Cruz Montoya is a Latino spoken-word artist who works in San Francisco. He returns home to Santa Fe, New Mexico to reconnect with his dying father and his brother. He is finding himself losing his "voice" as he spirals downward back into the dysfunctional life of drugs and violence he had left behind.

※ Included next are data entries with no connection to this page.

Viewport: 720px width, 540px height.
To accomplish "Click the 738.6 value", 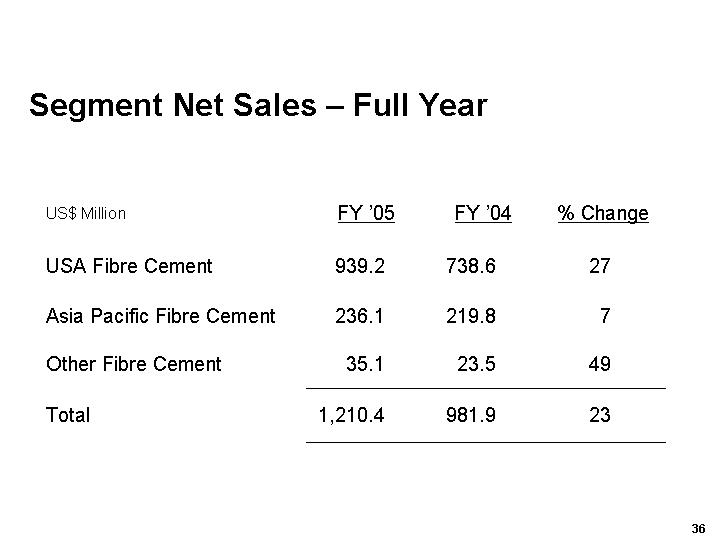I will click(471, 266).
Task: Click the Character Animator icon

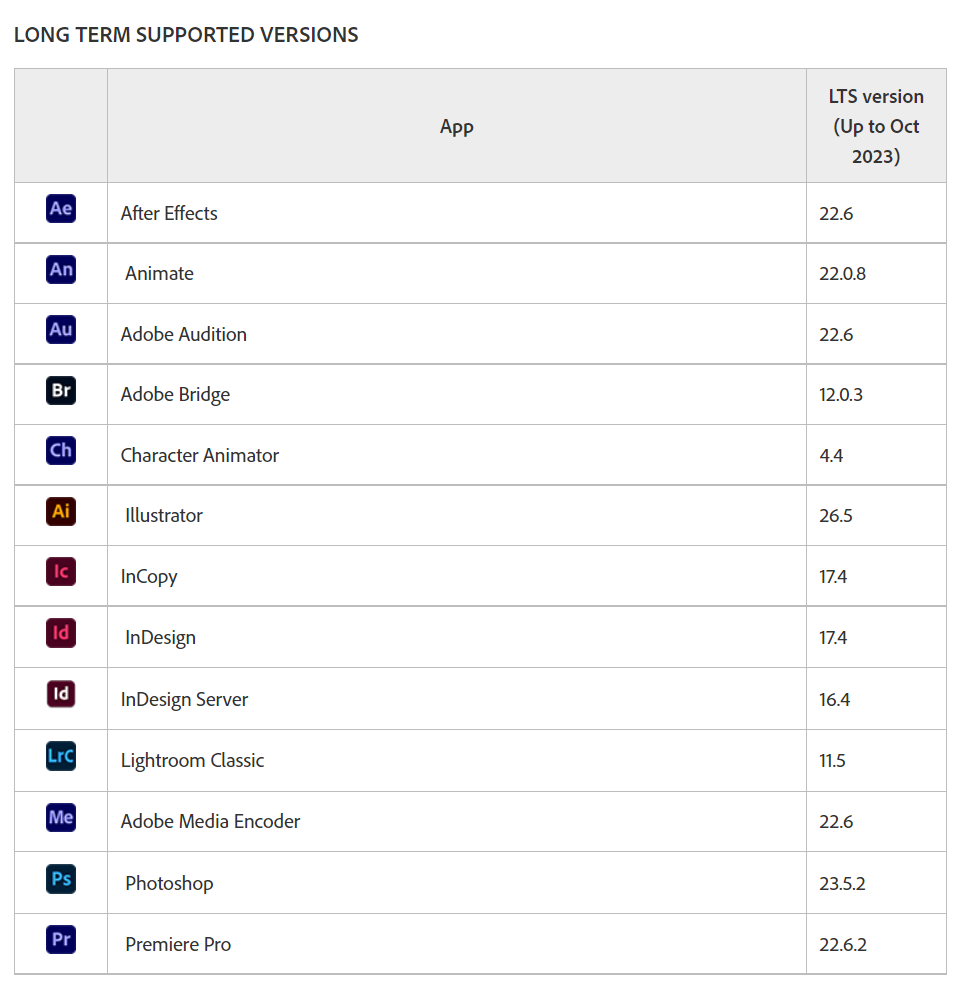Action: point(61,451)
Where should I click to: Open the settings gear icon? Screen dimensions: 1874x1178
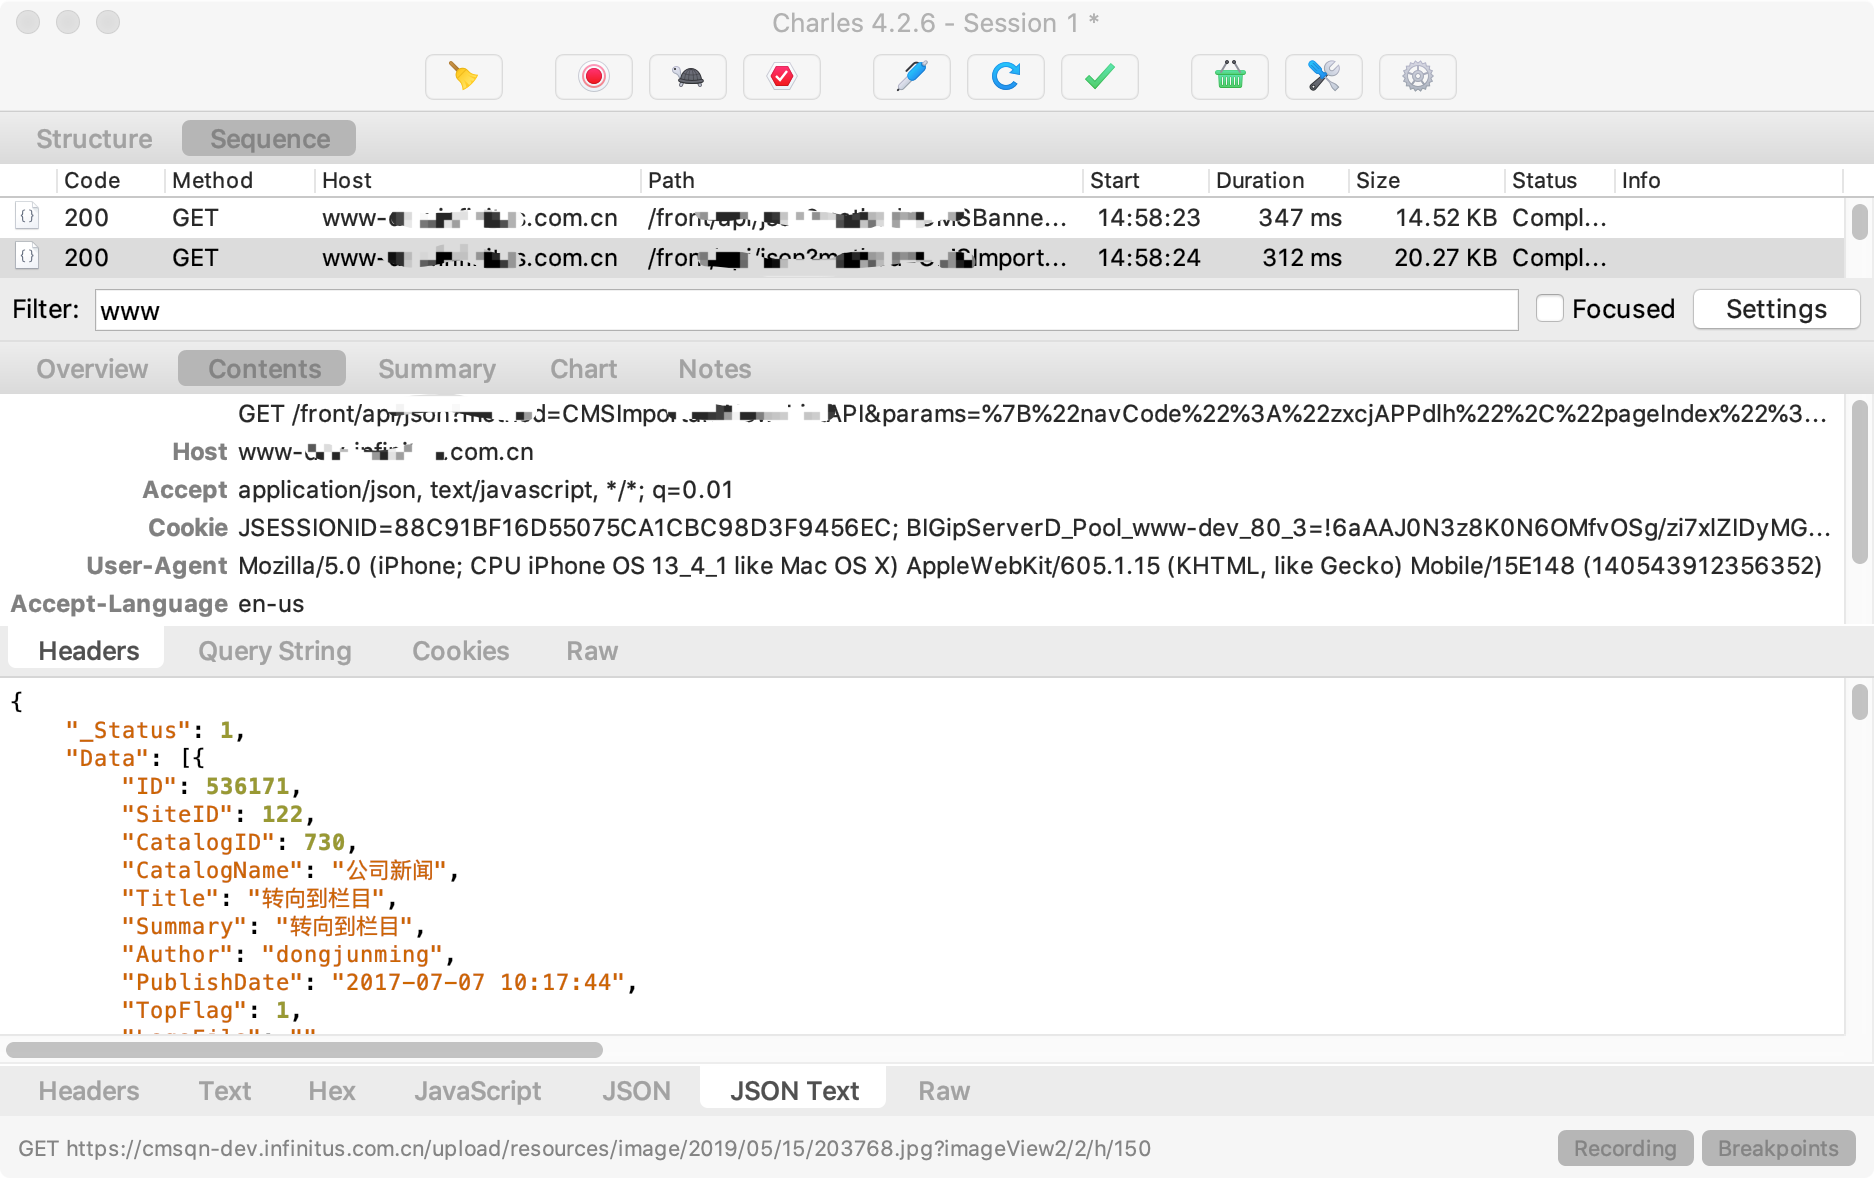(x=1417, y=77)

His brother is judgmental. Cruz is approached by his former boss Emilio, who works as a local drug dealer. Cruz falls into the familiar patterns of his past while ignoring the increasingly anxious phone calls of his girlfriend. Cruz is also suffering from bipolar disorder and uses alcohol to self-medicate.

Cast
Kuno Becker as Cruz Montoya
Ruben Blades as Senior
Miguel Sandoval as Emilio
Persia White as Shae
Rashaan Nall as Cloudy
Chris Ranney as Bartender

Reception
On review aggregator website Rotten Tomatoes the film has a score of 46% based on reviews from 13 critics, with an average rating of 5.4/10. On Metacritic, Spoken Word have a rank of 56 out of a 100 based on 13 critics, indicating "mixed or average reviews".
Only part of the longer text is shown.